▸ The request:
Reproduce the records below in full, swapping each occurrence of "Identify" for "Determine" and leaving every other character unchanged.

▸ Material to process:
---+---
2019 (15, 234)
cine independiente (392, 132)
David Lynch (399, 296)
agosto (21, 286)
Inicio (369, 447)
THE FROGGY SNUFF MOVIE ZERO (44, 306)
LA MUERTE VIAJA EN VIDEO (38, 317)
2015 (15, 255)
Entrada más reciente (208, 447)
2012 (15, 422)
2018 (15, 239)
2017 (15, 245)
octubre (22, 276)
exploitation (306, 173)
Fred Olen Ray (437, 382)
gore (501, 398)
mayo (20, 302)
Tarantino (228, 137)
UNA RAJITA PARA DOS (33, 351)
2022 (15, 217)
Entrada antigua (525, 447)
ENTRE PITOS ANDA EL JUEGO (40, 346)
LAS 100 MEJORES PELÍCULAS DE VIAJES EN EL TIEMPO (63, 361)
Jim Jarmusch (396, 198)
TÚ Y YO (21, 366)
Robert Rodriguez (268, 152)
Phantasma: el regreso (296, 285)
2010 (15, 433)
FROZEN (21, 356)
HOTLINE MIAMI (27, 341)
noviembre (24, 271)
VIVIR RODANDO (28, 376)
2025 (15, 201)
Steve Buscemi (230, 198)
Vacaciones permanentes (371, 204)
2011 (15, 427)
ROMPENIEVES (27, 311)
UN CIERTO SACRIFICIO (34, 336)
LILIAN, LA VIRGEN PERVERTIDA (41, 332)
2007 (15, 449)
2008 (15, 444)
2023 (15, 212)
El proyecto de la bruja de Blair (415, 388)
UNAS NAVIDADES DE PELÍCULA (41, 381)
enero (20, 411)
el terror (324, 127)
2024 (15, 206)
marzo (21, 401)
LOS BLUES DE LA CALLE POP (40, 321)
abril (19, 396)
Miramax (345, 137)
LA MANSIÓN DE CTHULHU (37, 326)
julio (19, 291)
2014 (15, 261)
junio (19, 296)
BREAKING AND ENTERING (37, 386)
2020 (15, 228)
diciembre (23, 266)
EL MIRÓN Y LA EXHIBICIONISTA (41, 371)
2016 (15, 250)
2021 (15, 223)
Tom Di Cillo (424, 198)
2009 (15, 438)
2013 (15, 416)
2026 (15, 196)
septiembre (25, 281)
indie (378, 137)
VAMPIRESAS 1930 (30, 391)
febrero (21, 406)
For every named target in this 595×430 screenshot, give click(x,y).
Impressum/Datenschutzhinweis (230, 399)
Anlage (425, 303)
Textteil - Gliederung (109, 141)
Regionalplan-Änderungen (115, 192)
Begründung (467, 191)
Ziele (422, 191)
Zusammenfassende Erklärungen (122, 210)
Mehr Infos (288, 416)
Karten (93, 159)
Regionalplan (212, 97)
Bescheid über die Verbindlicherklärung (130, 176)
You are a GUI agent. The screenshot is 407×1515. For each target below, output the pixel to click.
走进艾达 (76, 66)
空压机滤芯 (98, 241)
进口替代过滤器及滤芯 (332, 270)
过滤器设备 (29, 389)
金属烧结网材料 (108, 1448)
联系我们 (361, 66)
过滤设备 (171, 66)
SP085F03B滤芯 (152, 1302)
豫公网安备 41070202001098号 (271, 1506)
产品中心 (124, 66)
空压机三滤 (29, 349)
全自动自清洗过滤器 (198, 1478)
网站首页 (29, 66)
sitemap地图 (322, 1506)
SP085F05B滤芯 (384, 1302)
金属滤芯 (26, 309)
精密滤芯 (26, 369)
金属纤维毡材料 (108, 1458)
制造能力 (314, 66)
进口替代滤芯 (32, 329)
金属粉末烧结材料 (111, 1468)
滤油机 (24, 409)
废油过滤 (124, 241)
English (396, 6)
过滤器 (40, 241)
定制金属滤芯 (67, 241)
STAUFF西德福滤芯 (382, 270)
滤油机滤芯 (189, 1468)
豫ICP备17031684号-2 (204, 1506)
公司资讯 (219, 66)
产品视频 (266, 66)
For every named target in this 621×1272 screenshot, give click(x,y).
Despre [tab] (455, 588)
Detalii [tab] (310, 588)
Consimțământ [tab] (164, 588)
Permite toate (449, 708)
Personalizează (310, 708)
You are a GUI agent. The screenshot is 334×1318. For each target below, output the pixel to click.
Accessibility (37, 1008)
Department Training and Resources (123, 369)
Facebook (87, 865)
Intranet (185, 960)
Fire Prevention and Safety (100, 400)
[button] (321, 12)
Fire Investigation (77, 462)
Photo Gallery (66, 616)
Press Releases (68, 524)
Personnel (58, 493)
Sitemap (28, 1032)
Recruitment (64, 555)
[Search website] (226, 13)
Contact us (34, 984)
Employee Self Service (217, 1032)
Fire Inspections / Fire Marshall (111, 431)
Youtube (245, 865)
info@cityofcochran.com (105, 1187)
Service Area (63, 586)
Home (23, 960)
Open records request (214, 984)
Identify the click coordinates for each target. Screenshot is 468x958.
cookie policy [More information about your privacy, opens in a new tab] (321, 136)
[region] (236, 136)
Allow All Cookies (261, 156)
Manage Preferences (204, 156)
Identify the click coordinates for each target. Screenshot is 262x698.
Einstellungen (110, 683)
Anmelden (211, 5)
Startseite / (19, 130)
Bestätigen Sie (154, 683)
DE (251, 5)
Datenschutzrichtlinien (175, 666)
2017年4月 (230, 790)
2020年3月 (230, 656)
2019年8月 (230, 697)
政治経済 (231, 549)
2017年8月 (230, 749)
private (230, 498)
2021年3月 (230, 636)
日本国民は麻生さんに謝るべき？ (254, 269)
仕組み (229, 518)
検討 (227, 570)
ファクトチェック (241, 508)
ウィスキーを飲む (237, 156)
---+---
▸ Expected answer:
2019 (15, 234)
cine independiente (392, 132)
David Lynch (399, 296)
agosto (21, 286)
Inicio (369, 447)
THE FROGGY SNUFF MOVIE ZERO (44, 306)
LA MUERTE VIAJA EN VIDEO (38, 317)
2015 (15, 255)
Entrada más reciente (208, 447)
2012 (15, 422)
2018 (15, 239)
2017 (15, 245)
octubre (22, 276)
exploitation (306, 173)
Fred Olen Ray (437, 382)
gore (501, 398)
mayo (20, 302)
Tarantino (228, 137)
UNA RAJITA PARA DOS (33, 351)
2022 (15, 217)
Entrada antigua (525, 447)
ENTRE PITOS ANDA EL JUEGO (40, 346)
LAS 100 MEJORES PELÍCULAS DE VIAJES EN EL TIEMPO (63, 361)
Jim Jarmusch (396, 198)
TÚ Y YO (21, 366)
Robert Rodriguez (268, 152)
Phantasma: el regreso (296, 285)
2010 (15, 433)
FROZEN (21, 356)
HOTLINE MIAMI (27, 341)
noviembre (24, 271)
VIVIR RODANDO (28, 376)
2025 (15, 201)
Steve Buscemi (230, 198)
Vacaciones permanentes (371, 204)
2011 (15, 427)
ROMPENIEVES (27, 311)
UN CIERTO SACRIFICIO (34, 336)
LILIAN, LA VIRGEN PERVERTIDA (41, 332)
2007 (15, 449)
2008 (15, 444)
2023 (15, 212)
El proyecto de la bruja de Blair (415, 388)
UNAS NAVIDADES DE PELÍCULA (41, 381)
enero (20, 411)
el terror (324, 127)
2024 (15, 206)
marzo (21, 401)
LOS BLUES DE LA CALLE POP (40, 321)
abril (19, 396)
Miramax (345, 137)
LA MANSIÓN DE CTHULHU (37, 326)
julio (19, 291)
2014 (15, 261)
junio (19, 296)
BREAKING AND ENTERING (37, 386)
2020 (15, 228)
diciembre (23, 266)
EL MIRÓN Y LA EXHIBICIONISTA (41, 371)
2016 (15, 250)
2021 (15, 223)
Tom Di Cillo (424, 198)
2009 (15, 438)
2013 (15, 416)
2026 (15, 196)
septiembre (25, 281)
indie (378, 137)
VAMPIRESAS 1930 (30, 391)
febrero (21, 406)
For every named target in this 595×430 screenshot, give click(x,y).
Impressum/Datenschutzhinweis (230, 399)
Anlage (425, 303)
Textteil - Gliederung (109, 141)
Regionalplan-Änderungen (115, 192)
Begründung (467, 191)
Ziele (422, 191)
Zusammenfassende Erklärungen (122, 210)
Mehr Infos (288, 416)
Karten (93, 159)
Regionalplan (212, 97)
Bescheid über die Verbindlicherklärung (130, 176)
You are a GUI agent. The screenshot is 407×1515. For each target below, output the pixel to click.
走进艾达 (76, 66)
空压机滤芯 (98, 241)
进口替代过滤器及滤芯 (332, 270)
过滤器设备 (29, 389)
金属烧结网材料 (108, 1448)
联系我们 (361, 66)
过滤设备 (171, 66)
SP085F03B滤芯 (152, 1302)
豫公网安备 41070202001098号 (271, 1506)
产品中心 (124, 66)
空压机三滤 (29, 349)
全自动自清洗过滤器 (198, 1478)
网站首页 (29, 66)
sitemap地图 (322, 1506)
SP085F05B滤芯 (384, 1302)
金属滤芯 (26, 309)
精密滤芯 (26, 369)
金属纤维毡材料 (108, 1458)
制造能力 (314, 66)
进口替代滤芯 (32, 329)
金属粉末烧结材料 (111, 1468)
滤油机 (24, 409)
废油过滤 (124, 241)
English (396, 6)
过滤器 (40, 241)
定制金属滤芯 (67, 241)
STAUFF西德福滤芯 (382, 270)
滤油机滤芯 (189, 1468)
豫ICP备17031684号-2 (204, 1506)
公司资讯 (219, 66)
产品视频 (266, 66)
For every named target in this 621×1272 screenshot, give click(x,y).
Despre [tab] (455, 588)
Detalii [tab] (310, 588)
Consimțământ [tab] (164, 588)
Permite toate (449, 708)
Personalizează (310, 708)
You are a GUI agent. The screenshot is 334×1318. For each target below, output the pixel to click.
Accessibility (37, 1008)
Department Training and Resources (123, 369)
Facebook (87, 865)
Intranet (185, 960)
Fire Prevention and Safety (100, 400)
[button] (321, 12)
Fire Investigation (77, 462)
Photo Gallery (66, 616)
Press Releases (68, 524)
Personnel (58, 493)
Sitemap (28, 1032)
Recruitment (64, 555)
[Search website] (226, 13)
Contact us (34, 984)
Employee Self Service (217, 1032)
Fire Inspections / Fire Marshall (111, 431)
Youtube (245, 865)
info@cityofcochran.com (105, 1187)
Service Area (63, 586)
Home (23, 960)
Open records request (214, 984)
Determine the click coordinates for each target. Screenshot is 468x958.
cookie policy [More information about your privacy, opens in a new tab] (321, 136)
[region] (236, 136)
Allow All Cookies (261, 156)
Manage Preferences (204, 156)
Determine the click coordinates for each target. Screenshot is 262x698.
Einstellungen (110, 683)
Anmelden (211, 5)
Startseite / (19, 130)
Bestätigen Sie (154, 683)
DE (251, 5)
Datenschutzrichtlinien (175, 666)
2017年4月 (230, 790)
2020年3月 (230, 656)
2019年8月 (230, 697)
政治経済 (231, 549)
2017年8月 (230, 749)
private (230, 498)
2021年3月 (230, 636)
日本国民は麻生さんに謝るべき？ (254, 269)
仕組み (229, 518)
検討 (227, 570)
ファクトチェック (241, 508)
ウィスキーを飲む (237, 156)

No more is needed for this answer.